Не забудем ещё одно – не последнее по своей важности – обстоятельство. Наличие нескольких могущественных соперников в борьбе за панэллинскую гегемонию делало не вполне устойчивым положение присоединённых каждым из них городов. Положиться на них в полной мере было уже невозможно, и в этих условиях многие из насильно присоединяемых получали возможность проводить какую-то свою линию, которая также подрывала экономические и мобилизационные возможности гегемонов.
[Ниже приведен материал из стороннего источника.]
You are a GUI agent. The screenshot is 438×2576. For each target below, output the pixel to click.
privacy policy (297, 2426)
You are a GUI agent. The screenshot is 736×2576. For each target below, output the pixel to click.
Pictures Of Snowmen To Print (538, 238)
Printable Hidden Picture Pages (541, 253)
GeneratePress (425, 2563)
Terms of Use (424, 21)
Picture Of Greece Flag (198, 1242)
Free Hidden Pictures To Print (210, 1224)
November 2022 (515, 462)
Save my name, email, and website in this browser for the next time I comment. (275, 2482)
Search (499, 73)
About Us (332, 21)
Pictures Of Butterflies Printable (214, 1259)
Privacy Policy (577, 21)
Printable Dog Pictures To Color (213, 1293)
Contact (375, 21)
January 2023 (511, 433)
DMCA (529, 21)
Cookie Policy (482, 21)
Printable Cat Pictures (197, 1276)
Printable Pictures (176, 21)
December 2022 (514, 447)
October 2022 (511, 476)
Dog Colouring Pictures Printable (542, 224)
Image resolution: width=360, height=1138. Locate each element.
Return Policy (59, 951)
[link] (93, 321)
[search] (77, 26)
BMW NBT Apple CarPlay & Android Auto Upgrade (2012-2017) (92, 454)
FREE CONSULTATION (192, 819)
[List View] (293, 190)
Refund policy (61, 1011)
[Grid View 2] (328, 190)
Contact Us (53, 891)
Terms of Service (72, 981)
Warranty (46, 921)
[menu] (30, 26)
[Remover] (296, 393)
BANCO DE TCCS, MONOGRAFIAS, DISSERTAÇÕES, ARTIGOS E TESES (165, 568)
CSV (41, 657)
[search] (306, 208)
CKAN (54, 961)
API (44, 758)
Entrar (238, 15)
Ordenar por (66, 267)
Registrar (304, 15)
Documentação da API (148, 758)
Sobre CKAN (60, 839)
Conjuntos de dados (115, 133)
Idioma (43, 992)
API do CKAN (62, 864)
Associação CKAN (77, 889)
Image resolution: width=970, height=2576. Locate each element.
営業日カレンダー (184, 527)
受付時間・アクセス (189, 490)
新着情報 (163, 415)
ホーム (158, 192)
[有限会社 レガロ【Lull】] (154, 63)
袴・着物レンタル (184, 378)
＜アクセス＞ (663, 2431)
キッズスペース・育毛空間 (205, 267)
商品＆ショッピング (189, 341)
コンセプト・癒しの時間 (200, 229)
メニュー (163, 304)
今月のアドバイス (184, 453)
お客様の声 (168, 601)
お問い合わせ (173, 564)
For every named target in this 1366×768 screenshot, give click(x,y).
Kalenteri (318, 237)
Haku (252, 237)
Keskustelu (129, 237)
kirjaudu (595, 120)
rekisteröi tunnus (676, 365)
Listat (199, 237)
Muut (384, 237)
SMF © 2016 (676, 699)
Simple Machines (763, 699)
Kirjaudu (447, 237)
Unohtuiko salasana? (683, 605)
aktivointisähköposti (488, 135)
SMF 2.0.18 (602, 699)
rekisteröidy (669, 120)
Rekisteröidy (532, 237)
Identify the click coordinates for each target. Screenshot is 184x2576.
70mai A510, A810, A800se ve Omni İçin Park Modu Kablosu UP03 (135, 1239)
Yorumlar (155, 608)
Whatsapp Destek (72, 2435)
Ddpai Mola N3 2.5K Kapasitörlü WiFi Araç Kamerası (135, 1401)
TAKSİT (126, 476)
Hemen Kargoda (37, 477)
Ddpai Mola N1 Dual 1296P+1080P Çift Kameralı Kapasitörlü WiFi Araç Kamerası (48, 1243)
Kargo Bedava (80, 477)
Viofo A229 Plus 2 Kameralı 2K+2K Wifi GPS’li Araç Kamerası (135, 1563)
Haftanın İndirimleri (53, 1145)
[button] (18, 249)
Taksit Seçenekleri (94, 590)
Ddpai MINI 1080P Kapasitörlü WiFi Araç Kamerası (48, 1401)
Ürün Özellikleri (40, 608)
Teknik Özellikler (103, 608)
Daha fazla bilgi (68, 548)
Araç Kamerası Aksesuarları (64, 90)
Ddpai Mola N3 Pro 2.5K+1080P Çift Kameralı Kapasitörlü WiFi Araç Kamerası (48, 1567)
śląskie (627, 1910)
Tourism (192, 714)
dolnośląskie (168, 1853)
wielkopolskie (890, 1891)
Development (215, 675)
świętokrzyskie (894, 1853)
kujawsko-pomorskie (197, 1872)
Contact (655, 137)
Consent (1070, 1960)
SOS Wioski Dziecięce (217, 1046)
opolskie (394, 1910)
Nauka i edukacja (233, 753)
Появление же внешнего фактора, каким со временем станет Македонское царство Филиппа V, резко повышало значимость этого обстоятельства.
Наконец, необходимо упомянуть ещё об одном. Распространение своей гегемонии на все большие и большие пространства пусть и способствовало обогащению военно-политического центра, но отнюдь не укрепляло общую мощь формируемого им союза. Включение в свою орбиту новых земель и обкладывание их чувствительной данью, конечно, вело к обогащению гегемона, но одновременно подрывало экономику тех, кто вынужден был подчиняться его политической воле, ведь это обогащение достигалось простым перераспределением ресурсов (если не сказать грабежом союзников), а вовсе не их умножением. Однако могущество государства в конечном счёте определяется не объёмами трофеев, но развитием его производительных сил. Где этого не происходит, может существовать лишь временное превосходство, но там, за обозримым историческим горизонтом, полис оказывается обречённым на стагнацию и разложение. Однако, несмотря ни на что атакующий город озабочен только одним – чисто военным преобладанием, он не глядит в далёкое будущее; в сущности, это самое детство человечества, а во всяком детстве сегодняшний успех кажется обеспеченным навсегда.
С наибольшей отчётливостью это видно на примере Спарты. Это государство поставило едва ли не в центр своей политики всяческое воспрепятствование любому развитию; сохранение доставшегося от отцов уклада – вот что заботит её больше всего. Для того, чтобы понять, что сумма трофеев, размер дани, регулярно поставляемой всеми «союзниками», – это ещё вовсе не то богатство, которое может надёжно обеспечить будущее, нужна государственная мудрость. Однако ни демос, ни (тем более) охлос, ни даже аристократия, ещё не обладают мудростью, их забота – только сиюминутность. Всё это – только в ещё более выраженной и контрастной форме – мы увидим в Риме. Именно небрежение развитием собственных производительных сил станет одной из причин и его исторического поражения.
Впрочем, «небрежение» – наверное всё-таки не то слово, которое должно быть употреблено здесь. В действительности на развитие производительных сил демократического полиса накладывает свою печать всё та же мифологема свободы. Свобода государства – это далеко не в последнюю очередь и его полная хозяйственная независимость. А ещё свобода – это постоянная готовность к войне со всеми её врагами. Готовность же к вооружённому противостоянию чуть ли не всему, что расположено за периметром границ его «союза», тем более исключает какую бы то ни было зависимость полиса от явного ли, потенциального… любого противника. Поэтому экономика демократического государства обязана, больше того – обречена быть автаркичной (от греч. autarkeia – самоудовлетворение), то есть абсолютно герметичной, замкнутой в рамках государственных границ. Конечно, полной автаркии достичь никому никогда не удавалось, но тенденция к хозяйственной самоизоляции тем сильней, чем острее жажда свободы. Меж тем автаркия пусть и позволяет создать временное военное преобладание над противником, но всё же в конечном счёте наносит невосполнимый ущерб любой экономике. Это ещё будет доказано историей не только античного мира.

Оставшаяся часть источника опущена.